Pierce further underscored the importance of systematically studying the impact of social determinants of health. For example, RxPONDER investigators should consider how genotype-driven benign ethnic neutropenia, a type of neutropenia that is commonly seen among patients of African, West Indian, and Middle Eastern descent, might impact the dose and intensity of chemotherapy given to Black patients. Moreover, Pierce agreed with Abdou that researchers should look at endocrine therapy adherence among Black patients but suggested the need to look deeper and gauge whether Black patients with lower financial means were less likely to be adherent as prior research suggests.

"The underlying causes of the established racial differences in breast cancer risk and outcomes are complex and likely multifactorial, and the effects of socioeconomic factors and systematic racism on breast cancer also need to be further explored," agreed Rick Baehner, chief medical officer of precision oncology at Exact Sciences. He added that the latest RxPONDER analysis does not impact how the company will market Oncotype DX to Black women, since there is sufficient evidence from independently run studies in thousands of patients showing that "all women, regardless of race, can feel confident in their treatment decision made when considering results from the Oncotype DX test."

In terms of next steps, Abdou and Baehner both noted that RxPONDER researchers in collaboration with Exact will study the proliferation of gene scores and gene groups that make up the Oncotype DX recurrence score according to race and if this can explain the racial disparities observed in the RxPONDER trial.

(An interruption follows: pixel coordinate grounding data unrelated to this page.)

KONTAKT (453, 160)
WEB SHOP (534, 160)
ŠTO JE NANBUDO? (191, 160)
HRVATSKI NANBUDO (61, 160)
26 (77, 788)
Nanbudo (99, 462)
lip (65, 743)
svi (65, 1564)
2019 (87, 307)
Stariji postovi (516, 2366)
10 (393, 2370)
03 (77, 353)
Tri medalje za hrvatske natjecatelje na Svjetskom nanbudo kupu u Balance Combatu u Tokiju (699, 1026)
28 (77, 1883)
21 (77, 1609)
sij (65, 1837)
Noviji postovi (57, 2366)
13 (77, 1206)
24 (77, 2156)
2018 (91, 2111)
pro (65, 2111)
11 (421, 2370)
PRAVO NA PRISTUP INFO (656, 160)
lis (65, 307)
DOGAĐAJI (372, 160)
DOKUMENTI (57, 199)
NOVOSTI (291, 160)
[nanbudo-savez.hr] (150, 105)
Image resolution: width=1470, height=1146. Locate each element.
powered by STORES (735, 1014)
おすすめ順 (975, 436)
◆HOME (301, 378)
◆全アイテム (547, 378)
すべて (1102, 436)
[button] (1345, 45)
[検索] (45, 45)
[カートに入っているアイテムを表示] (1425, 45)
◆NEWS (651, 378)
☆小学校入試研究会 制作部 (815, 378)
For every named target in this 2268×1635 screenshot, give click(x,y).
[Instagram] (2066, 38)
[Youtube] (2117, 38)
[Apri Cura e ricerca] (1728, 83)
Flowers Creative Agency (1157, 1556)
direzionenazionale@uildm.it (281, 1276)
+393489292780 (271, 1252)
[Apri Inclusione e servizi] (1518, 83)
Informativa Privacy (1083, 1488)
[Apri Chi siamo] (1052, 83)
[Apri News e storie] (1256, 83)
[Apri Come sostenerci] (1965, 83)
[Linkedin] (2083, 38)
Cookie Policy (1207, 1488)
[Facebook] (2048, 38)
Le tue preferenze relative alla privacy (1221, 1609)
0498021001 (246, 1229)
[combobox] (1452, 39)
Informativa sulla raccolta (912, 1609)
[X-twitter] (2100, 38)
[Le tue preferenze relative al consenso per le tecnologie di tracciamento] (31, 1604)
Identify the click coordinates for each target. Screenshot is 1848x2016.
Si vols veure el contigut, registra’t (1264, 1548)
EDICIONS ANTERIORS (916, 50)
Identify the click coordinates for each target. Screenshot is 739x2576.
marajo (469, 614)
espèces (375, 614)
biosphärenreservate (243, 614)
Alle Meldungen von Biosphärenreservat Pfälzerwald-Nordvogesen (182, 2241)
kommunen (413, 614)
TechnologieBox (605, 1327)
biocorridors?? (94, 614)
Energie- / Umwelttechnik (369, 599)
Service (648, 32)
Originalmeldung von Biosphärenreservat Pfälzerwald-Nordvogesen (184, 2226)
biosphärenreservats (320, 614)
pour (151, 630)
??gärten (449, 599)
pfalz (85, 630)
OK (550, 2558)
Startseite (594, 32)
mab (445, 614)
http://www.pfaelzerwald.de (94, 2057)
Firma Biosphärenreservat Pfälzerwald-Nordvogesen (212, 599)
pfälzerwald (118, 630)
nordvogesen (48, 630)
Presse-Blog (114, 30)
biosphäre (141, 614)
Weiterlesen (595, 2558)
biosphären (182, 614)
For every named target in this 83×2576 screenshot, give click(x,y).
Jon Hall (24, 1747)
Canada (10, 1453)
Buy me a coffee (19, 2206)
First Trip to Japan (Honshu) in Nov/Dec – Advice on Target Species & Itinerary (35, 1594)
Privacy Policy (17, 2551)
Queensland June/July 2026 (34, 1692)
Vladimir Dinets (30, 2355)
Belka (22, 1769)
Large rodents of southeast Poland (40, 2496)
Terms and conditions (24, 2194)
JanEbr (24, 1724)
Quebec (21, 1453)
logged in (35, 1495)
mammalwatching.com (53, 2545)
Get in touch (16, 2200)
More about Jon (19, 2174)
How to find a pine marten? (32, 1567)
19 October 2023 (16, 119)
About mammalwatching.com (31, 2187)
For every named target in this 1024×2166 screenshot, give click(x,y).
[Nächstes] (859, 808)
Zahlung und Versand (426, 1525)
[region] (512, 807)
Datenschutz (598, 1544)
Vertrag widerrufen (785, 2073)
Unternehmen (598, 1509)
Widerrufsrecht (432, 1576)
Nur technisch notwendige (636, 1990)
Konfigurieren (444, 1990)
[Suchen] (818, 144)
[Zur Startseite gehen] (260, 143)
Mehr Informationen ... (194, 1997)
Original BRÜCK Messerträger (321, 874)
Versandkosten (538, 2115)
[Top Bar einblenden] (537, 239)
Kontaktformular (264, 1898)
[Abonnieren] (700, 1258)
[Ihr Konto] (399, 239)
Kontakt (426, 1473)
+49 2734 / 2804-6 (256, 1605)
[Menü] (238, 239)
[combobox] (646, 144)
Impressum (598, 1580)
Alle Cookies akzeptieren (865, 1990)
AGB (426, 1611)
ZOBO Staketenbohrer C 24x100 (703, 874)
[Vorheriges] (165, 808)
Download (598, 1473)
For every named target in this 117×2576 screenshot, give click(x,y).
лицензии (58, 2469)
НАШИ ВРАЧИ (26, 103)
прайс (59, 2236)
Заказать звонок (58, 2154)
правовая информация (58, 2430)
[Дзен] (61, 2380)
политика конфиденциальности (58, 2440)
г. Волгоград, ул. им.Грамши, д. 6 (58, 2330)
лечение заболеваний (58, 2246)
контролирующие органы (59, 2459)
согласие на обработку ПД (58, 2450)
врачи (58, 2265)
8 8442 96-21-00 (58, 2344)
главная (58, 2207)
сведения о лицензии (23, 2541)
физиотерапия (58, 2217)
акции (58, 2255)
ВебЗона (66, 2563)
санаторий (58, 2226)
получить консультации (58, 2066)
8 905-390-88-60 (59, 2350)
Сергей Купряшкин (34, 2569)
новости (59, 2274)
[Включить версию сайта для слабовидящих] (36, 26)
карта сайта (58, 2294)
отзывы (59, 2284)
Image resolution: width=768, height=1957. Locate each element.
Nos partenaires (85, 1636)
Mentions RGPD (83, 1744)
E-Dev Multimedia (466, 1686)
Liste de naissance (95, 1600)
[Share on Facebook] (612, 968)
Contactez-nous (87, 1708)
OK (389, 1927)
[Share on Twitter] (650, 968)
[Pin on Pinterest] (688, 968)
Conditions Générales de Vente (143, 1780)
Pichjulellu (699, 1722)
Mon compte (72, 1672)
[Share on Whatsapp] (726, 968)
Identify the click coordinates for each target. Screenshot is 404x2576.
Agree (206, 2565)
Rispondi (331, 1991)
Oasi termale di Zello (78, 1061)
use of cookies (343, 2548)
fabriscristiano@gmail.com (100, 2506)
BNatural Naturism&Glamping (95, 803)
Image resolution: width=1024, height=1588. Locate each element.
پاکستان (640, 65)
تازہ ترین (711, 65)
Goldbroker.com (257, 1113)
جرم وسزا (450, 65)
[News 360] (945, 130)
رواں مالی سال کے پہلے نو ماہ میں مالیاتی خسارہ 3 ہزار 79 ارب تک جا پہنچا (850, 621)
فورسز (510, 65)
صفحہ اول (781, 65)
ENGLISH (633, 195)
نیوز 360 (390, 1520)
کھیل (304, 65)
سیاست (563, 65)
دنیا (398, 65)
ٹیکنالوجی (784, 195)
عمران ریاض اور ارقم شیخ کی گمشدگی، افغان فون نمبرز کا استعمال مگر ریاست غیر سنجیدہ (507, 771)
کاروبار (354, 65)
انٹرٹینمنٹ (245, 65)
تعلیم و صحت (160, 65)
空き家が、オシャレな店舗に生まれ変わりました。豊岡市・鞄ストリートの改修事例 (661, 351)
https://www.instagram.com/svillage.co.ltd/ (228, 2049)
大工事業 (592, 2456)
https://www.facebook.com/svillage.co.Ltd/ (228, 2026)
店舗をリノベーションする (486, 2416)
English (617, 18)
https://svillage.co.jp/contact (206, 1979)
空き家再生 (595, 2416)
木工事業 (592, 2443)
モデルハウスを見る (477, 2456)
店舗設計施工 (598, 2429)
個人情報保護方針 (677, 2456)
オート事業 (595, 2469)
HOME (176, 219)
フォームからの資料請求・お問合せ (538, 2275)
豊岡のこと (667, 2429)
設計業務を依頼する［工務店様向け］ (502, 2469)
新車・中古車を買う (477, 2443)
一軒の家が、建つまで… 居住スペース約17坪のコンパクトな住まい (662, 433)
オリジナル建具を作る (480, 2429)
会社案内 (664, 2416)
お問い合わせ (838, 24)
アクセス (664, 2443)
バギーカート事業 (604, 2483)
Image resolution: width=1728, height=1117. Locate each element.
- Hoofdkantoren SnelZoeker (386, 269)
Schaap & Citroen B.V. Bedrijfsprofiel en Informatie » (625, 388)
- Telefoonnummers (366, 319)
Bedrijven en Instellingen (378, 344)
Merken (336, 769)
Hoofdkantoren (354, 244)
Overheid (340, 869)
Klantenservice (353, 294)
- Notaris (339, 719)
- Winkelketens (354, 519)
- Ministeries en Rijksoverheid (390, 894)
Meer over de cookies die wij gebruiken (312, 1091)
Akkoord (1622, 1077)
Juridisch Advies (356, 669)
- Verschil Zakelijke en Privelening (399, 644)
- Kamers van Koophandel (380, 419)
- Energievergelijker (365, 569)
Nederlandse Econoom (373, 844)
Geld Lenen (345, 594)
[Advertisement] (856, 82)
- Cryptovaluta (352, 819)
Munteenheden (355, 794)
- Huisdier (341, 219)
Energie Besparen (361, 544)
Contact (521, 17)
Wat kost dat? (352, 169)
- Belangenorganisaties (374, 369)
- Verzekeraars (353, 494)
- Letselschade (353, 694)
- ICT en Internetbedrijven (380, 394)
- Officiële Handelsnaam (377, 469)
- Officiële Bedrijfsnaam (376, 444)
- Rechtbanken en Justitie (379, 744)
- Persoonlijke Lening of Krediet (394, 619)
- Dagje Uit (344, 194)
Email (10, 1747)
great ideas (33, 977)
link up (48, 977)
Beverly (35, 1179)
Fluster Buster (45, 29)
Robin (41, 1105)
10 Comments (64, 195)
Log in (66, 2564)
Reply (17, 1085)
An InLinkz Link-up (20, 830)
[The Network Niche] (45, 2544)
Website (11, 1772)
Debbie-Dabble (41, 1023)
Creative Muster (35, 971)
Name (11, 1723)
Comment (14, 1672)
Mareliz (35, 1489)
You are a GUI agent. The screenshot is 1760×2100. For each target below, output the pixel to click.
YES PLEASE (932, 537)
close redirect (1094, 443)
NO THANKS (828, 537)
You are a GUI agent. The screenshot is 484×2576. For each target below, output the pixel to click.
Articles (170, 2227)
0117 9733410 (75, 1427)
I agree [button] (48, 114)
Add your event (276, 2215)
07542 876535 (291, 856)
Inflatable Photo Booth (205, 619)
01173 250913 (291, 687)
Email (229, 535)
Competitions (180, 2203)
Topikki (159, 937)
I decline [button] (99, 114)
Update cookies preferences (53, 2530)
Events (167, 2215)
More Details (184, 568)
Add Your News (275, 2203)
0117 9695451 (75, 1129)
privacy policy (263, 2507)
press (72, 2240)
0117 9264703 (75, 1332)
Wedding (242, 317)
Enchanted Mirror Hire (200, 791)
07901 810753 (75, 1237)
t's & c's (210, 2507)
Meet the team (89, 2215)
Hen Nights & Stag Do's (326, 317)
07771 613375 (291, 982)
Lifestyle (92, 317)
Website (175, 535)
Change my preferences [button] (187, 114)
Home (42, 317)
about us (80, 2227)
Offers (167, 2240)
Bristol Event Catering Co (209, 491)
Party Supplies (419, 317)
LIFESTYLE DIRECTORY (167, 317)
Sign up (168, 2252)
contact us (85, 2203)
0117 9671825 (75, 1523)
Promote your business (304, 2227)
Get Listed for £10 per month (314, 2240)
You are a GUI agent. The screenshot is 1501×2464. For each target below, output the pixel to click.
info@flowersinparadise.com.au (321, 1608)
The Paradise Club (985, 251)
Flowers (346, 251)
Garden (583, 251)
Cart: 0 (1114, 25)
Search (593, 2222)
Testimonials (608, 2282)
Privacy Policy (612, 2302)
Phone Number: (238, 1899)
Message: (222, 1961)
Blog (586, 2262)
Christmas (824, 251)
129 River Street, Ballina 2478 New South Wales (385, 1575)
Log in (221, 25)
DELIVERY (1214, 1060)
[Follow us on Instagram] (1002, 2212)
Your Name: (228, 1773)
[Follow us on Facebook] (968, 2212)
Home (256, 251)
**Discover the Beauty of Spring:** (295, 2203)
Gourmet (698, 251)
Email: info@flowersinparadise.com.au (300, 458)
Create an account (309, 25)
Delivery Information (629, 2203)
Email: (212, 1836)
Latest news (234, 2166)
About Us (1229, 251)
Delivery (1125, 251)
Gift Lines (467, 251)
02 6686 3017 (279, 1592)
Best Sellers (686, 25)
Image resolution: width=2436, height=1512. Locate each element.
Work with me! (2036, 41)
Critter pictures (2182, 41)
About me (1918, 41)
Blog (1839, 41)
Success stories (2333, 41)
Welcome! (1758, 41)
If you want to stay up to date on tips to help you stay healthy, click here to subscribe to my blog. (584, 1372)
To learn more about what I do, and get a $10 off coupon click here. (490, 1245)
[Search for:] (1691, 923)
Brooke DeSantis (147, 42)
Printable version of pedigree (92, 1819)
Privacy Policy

Exact will also try to improve the prognostic ability of the recurrence score to gauge distant recurrence by integrating clinicopathological features; applying data from next-generation sequencing; and conducting real-world data analysis in collaboration with the National Cancer Institute's Surveillance, Epidemiology, and End Results. Lastly, the company has hired a health equity team to improve clinical trial diversity and is strengthening connections with healthcare systems, underserved communities, and other stakeholders.